Now I find myself in the enviable and overwhelming position of writing more than one series at a time. Of course, it didn't happen all at once—it just kinda grew. The book that eventually led to the Orchard Mystery series was supposed to be a standalone, but Berkley Prime Crime liked it, and I've now written six of them (which bear little resemblance to that original standalone concept). Actually the setting came first—an old house in a small New England town—and the people kept showing up, one or two at a time. It's kind of like settlers moving into a village. The place is based on a real town and a real house. I've never lived there, but generations of my ancestors did, and I feel weirdly at home there.

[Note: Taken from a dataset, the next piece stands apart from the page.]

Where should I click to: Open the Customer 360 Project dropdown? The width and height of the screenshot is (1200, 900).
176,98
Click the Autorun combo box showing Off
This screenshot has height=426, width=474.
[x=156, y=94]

My second series is nothing like the first—intentionally. I sometimes wonder if many writers harbor split personalities. I think I do, because both series reflect sides of me, but they're not exactly related. I've never been a farmer, but the Museum Mystery series is set in the cultural community of Philadelphia, where I worked for several years. It's urban—definitely not a small town, unless you count the population of museum professionals as their own tribe. Meg in the Orchard series struggles to manage an orchard; Nell in the Museum series struggles to raise money for the historic institution she runs. And both keep tripping over bodies. Makes you wonder if anywhere is safe these days!

The Orchard series seems to tap into a vein of American nostalgia—wherever you were raised, you probably still have this image in the back of your mind of a small town with a central green dominated by a tall-steepled church, with blazing red, orange and yellow trees on the hills behind. It's all new to Meg, but she's finding that she likes it. On the other hand, a city—any city—has its own kind of energy. Things happen just because there's so much energy there, and so many people. Nell may retreat to her home in the suburbs to recharge her batteries, but she loves working in the midst of so much history.

And if that's not confusing enough, earlier this year I contracted to write yet another series (don't ask me if they'll all run at the same time!), this time set in Ireland. For once my protagonist is not an educated professional woman; instead, she's a young blue-collar woman raised by an Irish grandmother. She's definitely not into nostalgia for the Ould Country, because she's seen too many down-and-out Irish immigrants pass through her life. But it shouldn't be a surprise that she changes her mind when she gets to Ireland: it's not what she expected.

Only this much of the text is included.